Study Finds Most Execs Polled See Manufacturing Operations Returning to US

Dec. 31, 2011
Rising labor costs and quality concerns have many US companies reevaluating their overseas strategies. In fact, new research conducted by Cook Associates Executive Search found that a full 85 percent of manufacturing executives see the possibility of ...

Rising labor costs and quality concerns have many US companies reevaluating their overseas strategies.

In fact, new research conducted by Cook Associates Executive Search found that a full 85 percent of manufacturing executives see the possibility of certain manufacturing operations returning to the US.

What are the reasons for this potential shift? Survey participants cited:


overseas costs (37 percent)


logistics (19 percent)


other, including economic/political issues, quality and safety concerns, patriotism and overseas skills shortages for highly technical manufacturing processes (36 percent)


The study, which polled nearly 3,000 manufacturing executives primarily in small- to mid-sized US companies from October 13 through November 18, 2011, identified low-volume, high-precision, high-mix operations, automated manufacturing and engineered products requiring technology improvements or innovation as the primary forms of manufacturing returning to the US.

"The executives we polled told us that wage inflation in traditional overseas venues, especially China, is changing the value proposition for American manufacturers," said Kevin Logterman, Managing Director, Industrial and Family Business for Cook. "Once, costs were the primary driver for moving manufacturing offshore, but now companies are doing the math and thinking more about staying at home. Also, executives told us that because logistics are complex to begin with, the financial argument has to be compelling and the dynamics are changing."

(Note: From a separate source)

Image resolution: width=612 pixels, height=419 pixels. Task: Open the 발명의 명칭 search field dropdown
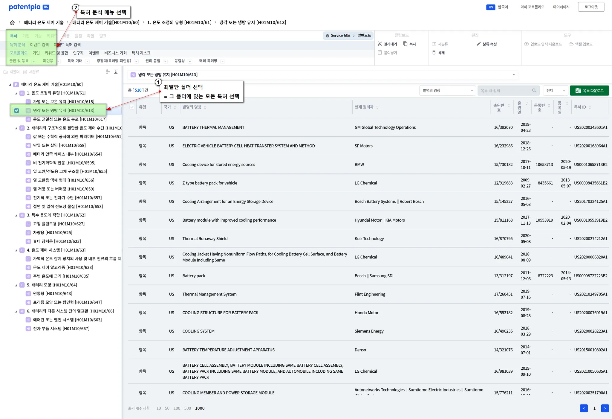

These results echo those from an earlier study by The Boston Consulting Group (BCG). That research also concluded that US manufacturing could be poised for a renaissance, thanks in large part to the rapidly narrowing gap between US and Chinese wages. As I said back then, I'm not discounting China as a manufacturing force. But, there does appear to be mounting support for the "Made in America" label and that should make for interesting evolution in the manufacturing sector during 2012.